> _Exercise details_: Scan the records below and copy every line that contains the string "Locate".

Dataset entries
=-=-=-=-=

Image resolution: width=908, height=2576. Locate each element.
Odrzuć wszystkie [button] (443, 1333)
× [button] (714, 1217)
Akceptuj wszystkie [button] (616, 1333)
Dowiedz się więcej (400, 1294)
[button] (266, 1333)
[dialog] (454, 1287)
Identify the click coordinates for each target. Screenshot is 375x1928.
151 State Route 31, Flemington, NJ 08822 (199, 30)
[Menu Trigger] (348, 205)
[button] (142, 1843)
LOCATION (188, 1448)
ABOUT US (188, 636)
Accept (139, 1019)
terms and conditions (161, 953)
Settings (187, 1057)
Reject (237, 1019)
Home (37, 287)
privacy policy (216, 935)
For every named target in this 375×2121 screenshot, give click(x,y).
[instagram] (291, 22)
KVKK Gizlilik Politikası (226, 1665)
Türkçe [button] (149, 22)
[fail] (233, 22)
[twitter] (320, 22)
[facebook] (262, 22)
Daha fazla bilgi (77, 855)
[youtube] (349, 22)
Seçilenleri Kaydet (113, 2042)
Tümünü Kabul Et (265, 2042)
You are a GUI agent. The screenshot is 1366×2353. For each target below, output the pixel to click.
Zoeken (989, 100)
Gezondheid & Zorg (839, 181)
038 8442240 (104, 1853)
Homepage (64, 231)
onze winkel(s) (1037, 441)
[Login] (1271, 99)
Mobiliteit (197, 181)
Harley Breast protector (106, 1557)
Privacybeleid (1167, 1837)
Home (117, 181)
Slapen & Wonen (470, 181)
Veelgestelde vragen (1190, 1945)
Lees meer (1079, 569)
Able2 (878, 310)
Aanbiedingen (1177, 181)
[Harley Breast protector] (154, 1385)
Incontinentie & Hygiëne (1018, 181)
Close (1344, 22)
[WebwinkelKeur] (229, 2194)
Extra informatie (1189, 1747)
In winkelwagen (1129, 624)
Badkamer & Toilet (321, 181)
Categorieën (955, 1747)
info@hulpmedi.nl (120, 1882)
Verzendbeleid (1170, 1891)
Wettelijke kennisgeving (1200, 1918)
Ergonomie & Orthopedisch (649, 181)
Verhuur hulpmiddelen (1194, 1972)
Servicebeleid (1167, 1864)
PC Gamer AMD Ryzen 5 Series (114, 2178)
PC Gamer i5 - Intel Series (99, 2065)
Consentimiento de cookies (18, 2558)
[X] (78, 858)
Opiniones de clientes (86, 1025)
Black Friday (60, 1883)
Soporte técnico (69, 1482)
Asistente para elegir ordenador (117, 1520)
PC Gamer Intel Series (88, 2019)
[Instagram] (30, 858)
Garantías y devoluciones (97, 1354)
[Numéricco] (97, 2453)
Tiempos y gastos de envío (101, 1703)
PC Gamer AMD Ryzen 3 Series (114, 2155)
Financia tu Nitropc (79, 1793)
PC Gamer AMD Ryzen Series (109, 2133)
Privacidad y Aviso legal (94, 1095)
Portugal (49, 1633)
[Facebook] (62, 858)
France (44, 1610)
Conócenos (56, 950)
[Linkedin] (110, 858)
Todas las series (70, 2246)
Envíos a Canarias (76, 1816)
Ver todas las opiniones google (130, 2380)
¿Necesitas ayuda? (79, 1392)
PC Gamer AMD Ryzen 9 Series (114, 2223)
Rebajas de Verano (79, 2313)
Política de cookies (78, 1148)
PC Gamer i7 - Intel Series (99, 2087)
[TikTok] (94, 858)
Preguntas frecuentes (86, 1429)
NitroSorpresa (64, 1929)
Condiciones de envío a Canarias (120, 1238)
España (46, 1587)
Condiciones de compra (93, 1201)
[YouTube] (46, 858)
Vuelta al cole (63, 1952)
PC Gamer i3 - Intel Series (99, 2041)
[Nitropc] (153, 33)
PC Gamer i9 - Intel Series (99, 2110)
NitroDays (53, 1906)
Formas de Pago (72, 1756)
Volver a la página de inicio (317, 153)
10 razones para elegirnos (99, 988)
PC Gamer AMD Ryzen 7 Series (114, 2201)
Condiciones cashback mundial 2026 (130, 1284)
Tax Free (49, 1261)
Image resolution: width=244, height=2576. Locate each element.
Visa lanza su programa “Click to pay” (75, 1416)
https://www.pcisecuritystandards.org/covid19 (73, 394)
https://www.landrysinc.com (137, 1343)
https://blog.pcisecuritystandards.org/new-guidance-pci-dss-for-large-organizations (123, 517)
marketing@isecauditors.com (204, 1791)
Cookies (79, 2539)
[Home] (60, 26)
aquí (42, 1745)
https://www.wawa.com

=-=-=-=-=

> _Result below_:
Image resolution: width=908, height=2576. Locate each element.
Image resolution: width=244, height=2576. Locate each element.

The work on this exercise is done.